■ **DIRECTIONS FOR THIS TASK**
Reproduce the following data exactly as given, line by line, with no changes.

* * * * *

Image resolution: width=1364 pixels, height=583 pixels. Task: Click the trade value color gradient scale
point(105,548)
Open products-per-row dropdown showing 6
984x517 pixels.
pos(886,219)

* * * * *

■ **SOLUTION FOR THIS PROBLEM**
Image resolution: width=1364 pixels, height=583 pixels. Task: Click the trade value color gradient scale
point(105,548)
Open products-per-row dropdown showing 6
984x517 pixels.
pos(886,219)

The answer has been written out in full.